EXERCISE GOAL :: Print the part of the post on dating a stone wall that runs from "Thermoluminescence (TL) dating" up to and including "to sunlight (sediments).", without changing a word.
===== TEXT SHOWN =====
Hitting a stone wall
As I have been busy preparing for my first ever trip to the USA (insert excitement emoticon) I haven't been able to attend to this debate as much as I would have liked. However some recent comments could not go unanswered.
In message 43 Minnemooseus and Buzsaw continue to discuss Buz's analogy of dating his stone wall to the radiometric dating of rocks and fossils. Buz makes the extraordinary statement:
Buzsaw writes:
How so is it a terrible analogy? Because it debunks modern dating methodology? Methinks so.
As one of the more coherent creationists on this site I am surprised that Buzsaw thinks that an analogy can be used to debunk scientific methodology. He really should be aware that an analogy is simply an educational device often used to help a layperson understand a problem (which might be outside of his or her experience) in a simplistic manner. If that analogy fails to adequately describe that particular scenario, then that does not ‘debunk’ the scenario.
In my original post on this thread I said that radiometric dating would be like dating when the mortar sets in his analogical wall. This is because in the real world we often date the crystallisation time (ie ‘setting’) of the igneous rocks sandwiching the sediments. In message 61 Buz states that his wall is mortarless. Thus the analogy is moving further away from the real world (where we do have the igneous ‘mortar’ to date) and I believe this is why Minnemooseus thinks his analogy is a poor one. I have to agree.
Having said all that, there is a technique I have used (third-hand) called thermoluminescence dating (wiki : Thermoluminescence dating - Wikipedia)
Thermoluminescence (TL) dating is the determination, by means of measuring the accumulated radiation dose, of the time elapsed since material containing crystalline minerals was either heated (lava, ceramics) or exposed to sunlight (sediments).
In Buz’s drystone wall analogy we would pull out two or three of his bricks and measure how long since the walls had been exposed to sunlight, thus giving us an approximate date for construction — and a date a long way removed from the actual age of the component rocks.
Thus Buz still has not found a way to explain why or how, in nature, the sediments and the fossils within them cannot be dated by measuring he 'setting time' of the igneous rocks sandwiching them. Consequently the 'old earth' ages of the fossils stand.
===== DATA EXTRACT =====
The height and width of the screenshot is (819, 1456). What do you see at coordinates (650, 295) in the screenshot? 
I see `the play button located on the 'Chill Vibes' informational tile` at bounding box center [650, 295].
=====
ANSWER TO THE PROBLEM ::
Thermoluminescence (TL) dating is the determination, by means of measuring the accumulated radiation dose, of the time elapsed since material containing crystalline minerals was either heated (lava, ceramics) or exposed to sunlight (sediments).